* Problem
Skip the pictures, please, and write out exactly the lines from the opening of the data through the line containing "You are a computer-use agent. Viewport: 1366px".

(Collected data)
* * * *
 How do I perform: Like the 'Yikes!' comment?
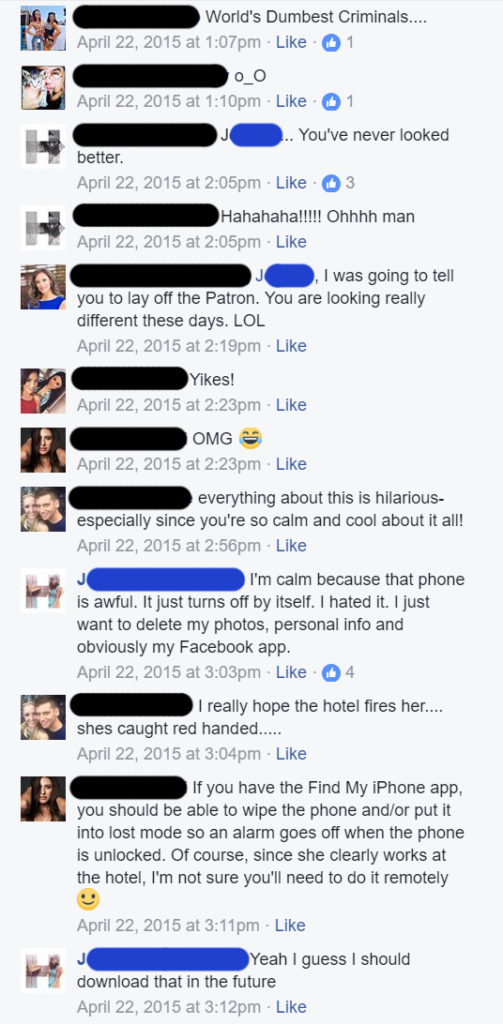(291, 406)
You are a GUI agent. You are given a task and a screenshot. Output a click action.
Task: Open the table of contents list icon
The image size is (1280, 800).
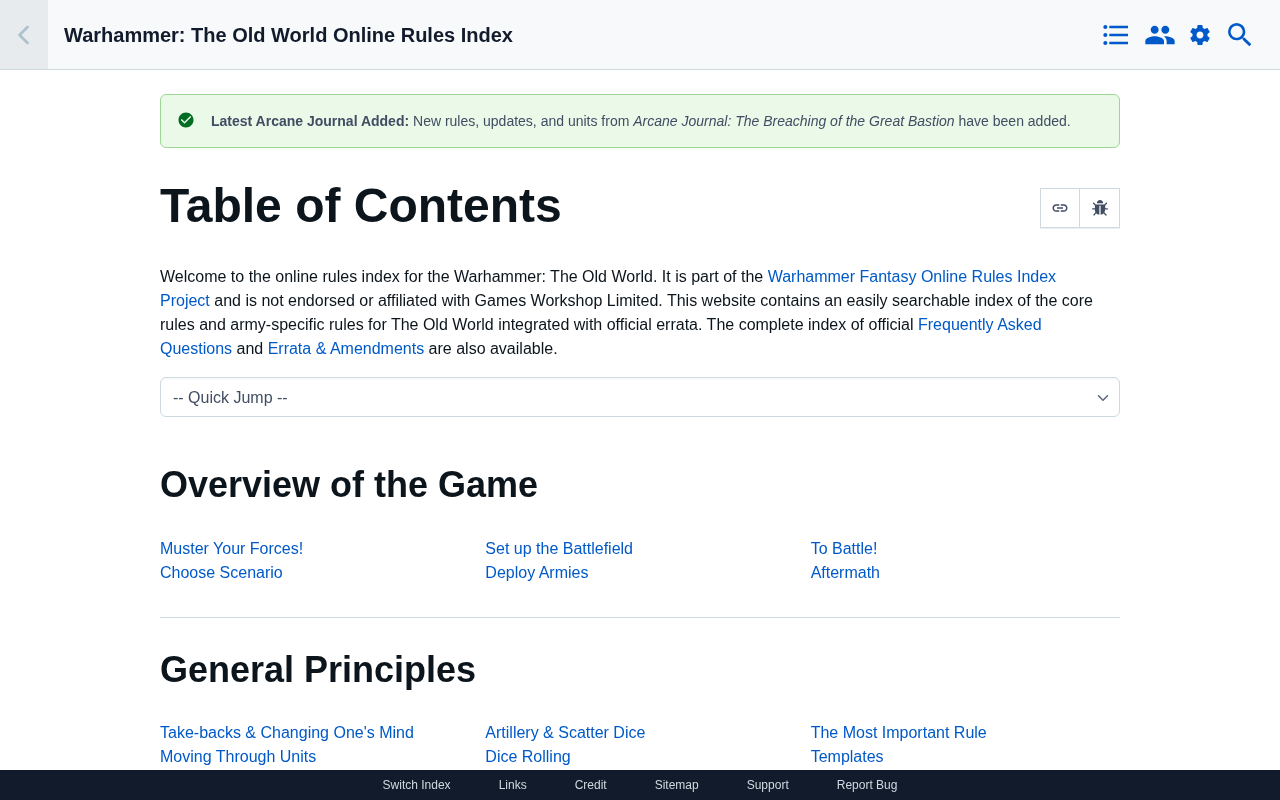point(1116,35)
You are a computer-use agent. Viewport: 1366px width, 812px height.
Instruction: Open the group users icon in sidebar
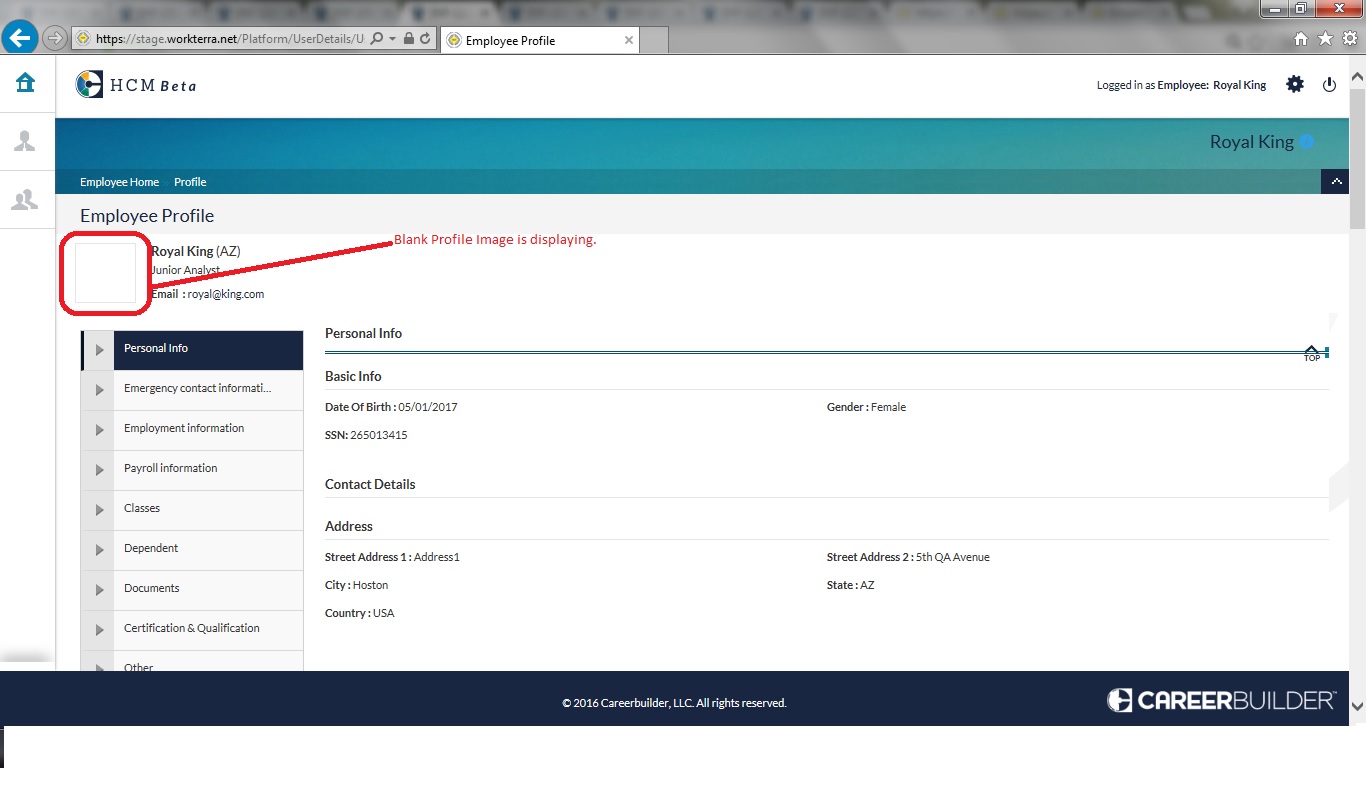click(25, 200)
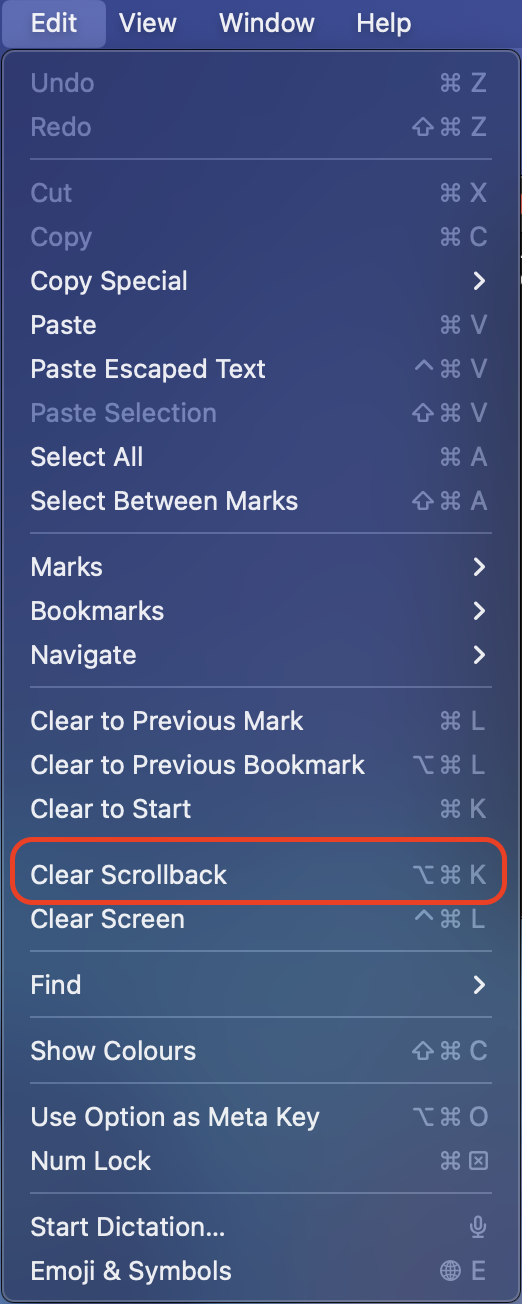This screenshot has width=522, height=1304.
Task: Open the Window menu in menu bar
Action: point(265,23)
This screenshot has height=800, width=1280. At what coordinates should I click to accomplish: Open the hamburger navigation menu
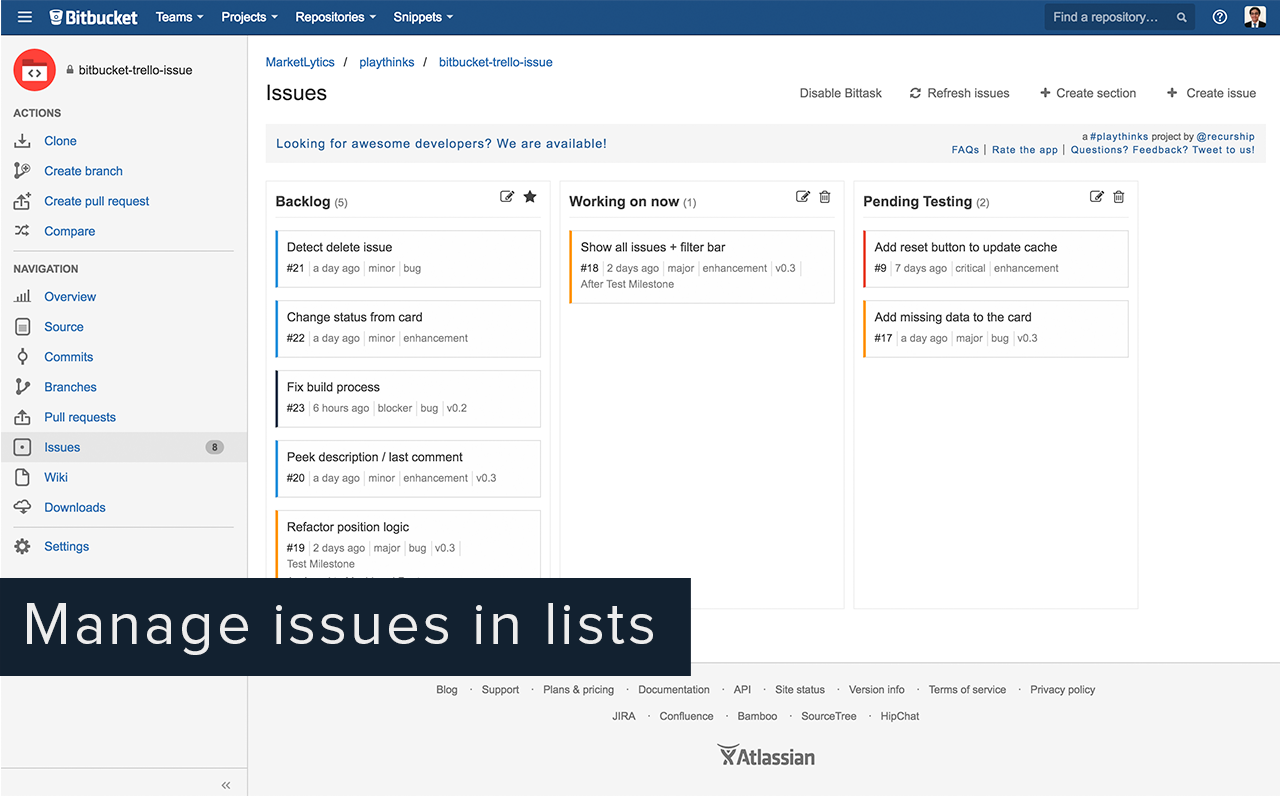coord(24,16)

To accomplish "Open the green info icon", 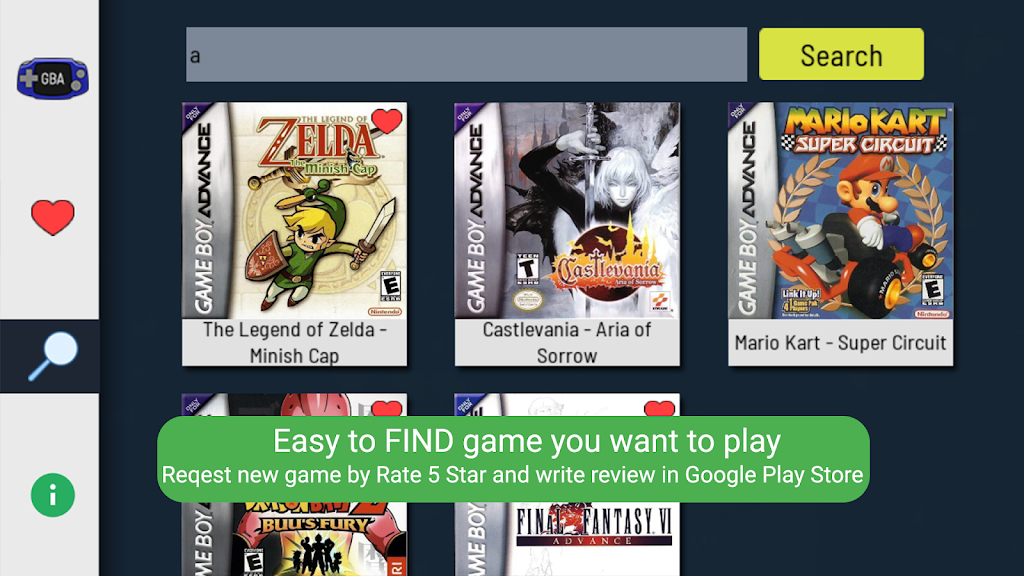I will pyautogui.click(x=52, y=495).
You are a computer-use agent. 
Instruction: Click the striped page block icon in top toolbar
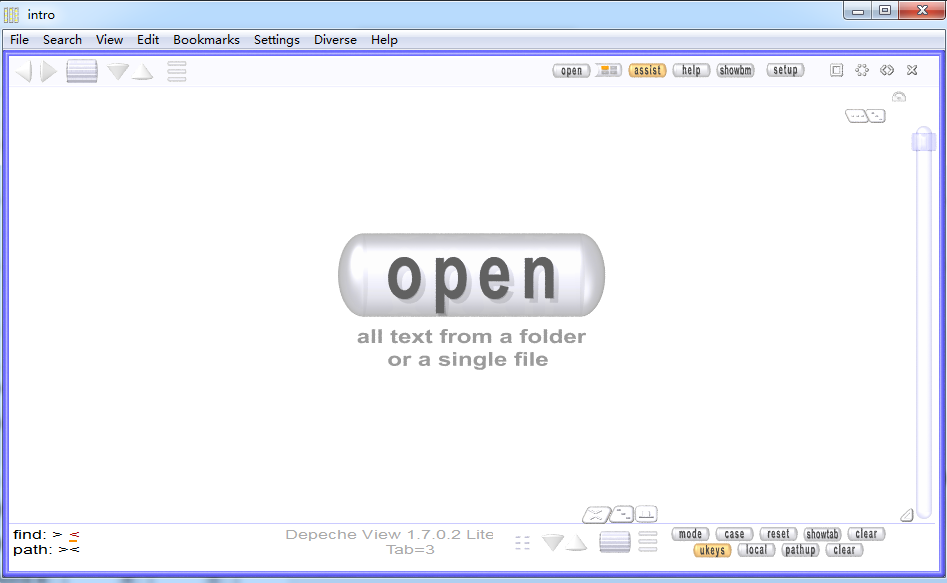[82, 71]
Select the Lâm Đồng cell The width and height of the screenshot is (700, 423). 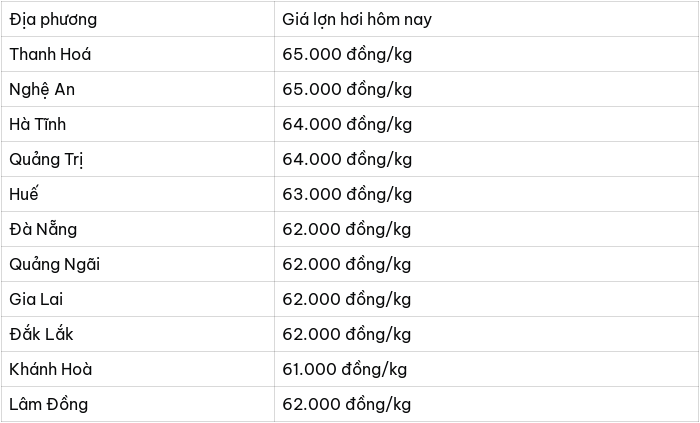pos(138,404)
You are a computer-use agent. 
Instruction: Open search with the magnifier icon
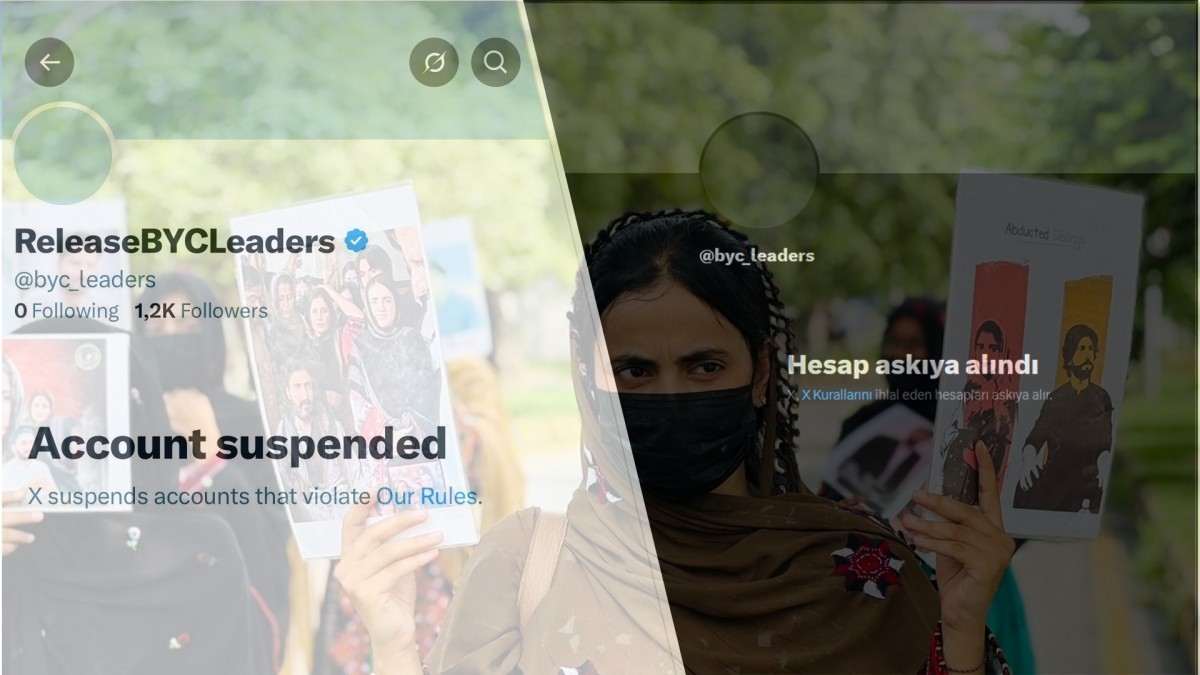[495, 62]
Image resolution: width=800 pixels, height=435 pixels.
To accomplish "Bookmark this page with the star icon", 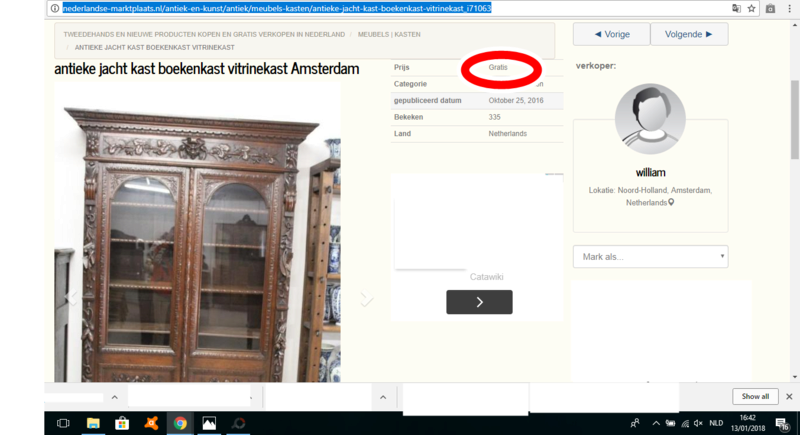I will coord(753,8).
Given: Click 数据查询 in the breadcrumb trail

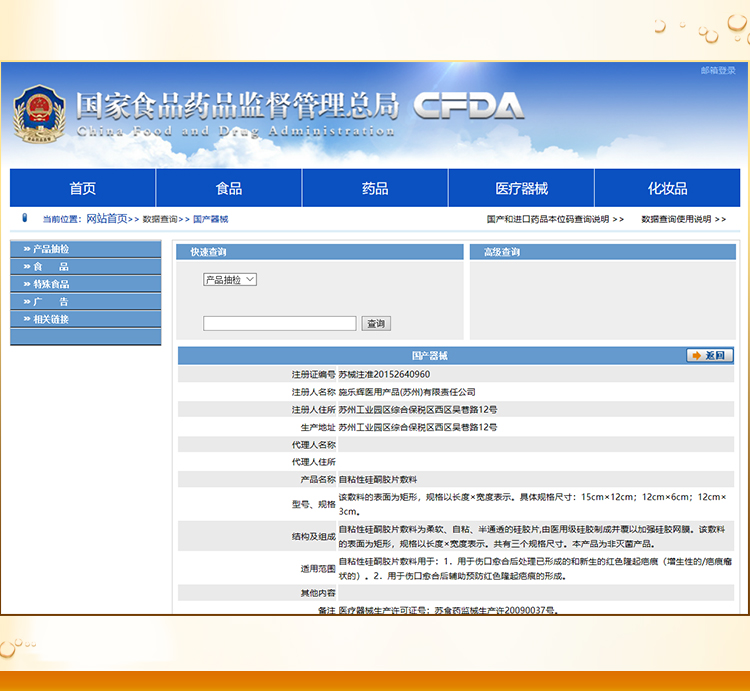Looking at the screenshot, I should pyautogui.click(x=160, y=219).
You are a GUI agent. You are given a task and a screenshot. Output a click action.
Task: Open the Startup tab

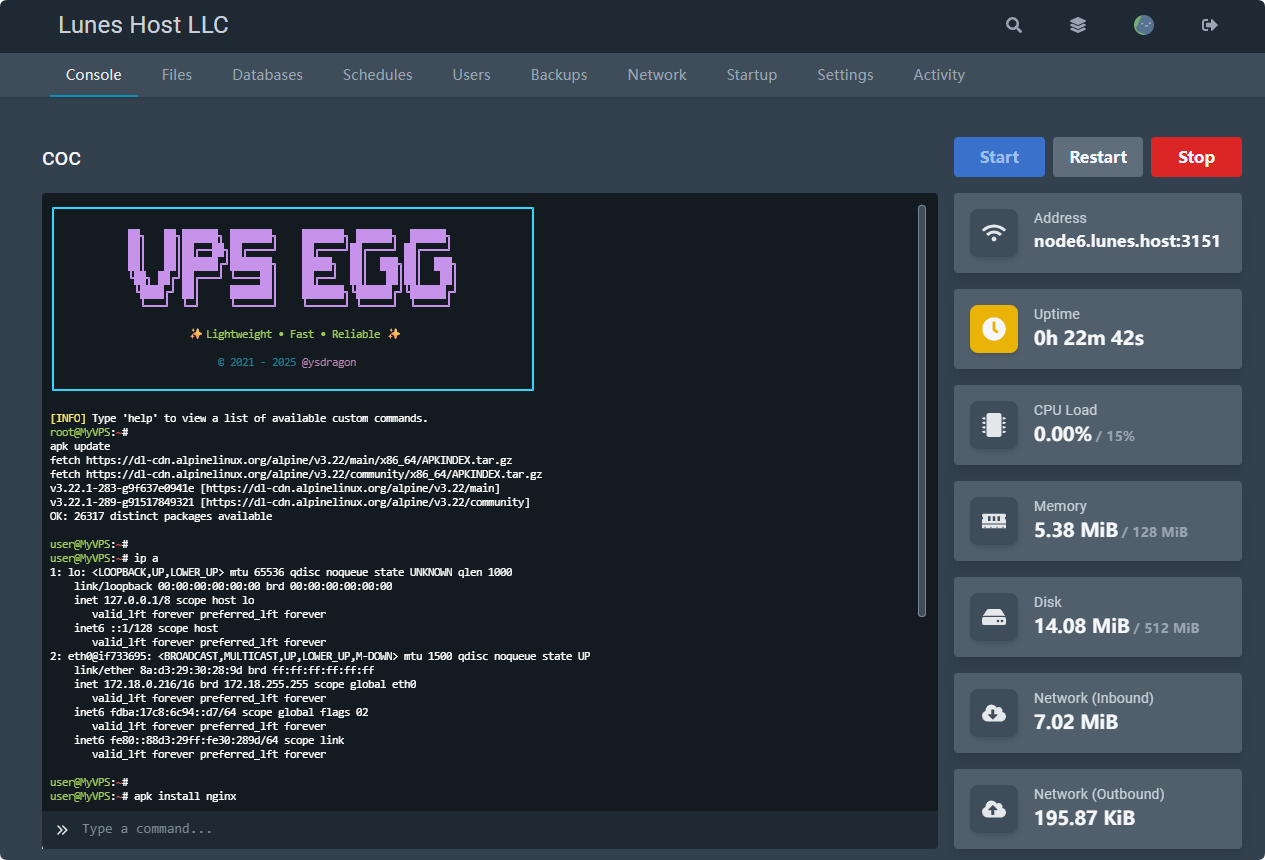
* * * *
* Reply
 How do I perform: Like the 'Yikes!' comment?
(291, 406)
You are a GUI agent. You are given a task and a screenshot. Output a click action.
Task: Open the table of contents list icon
The image size is (1280, 800).
point(1116,35)
You are a computer-use agent. Viewport: 1366px width, 812px height.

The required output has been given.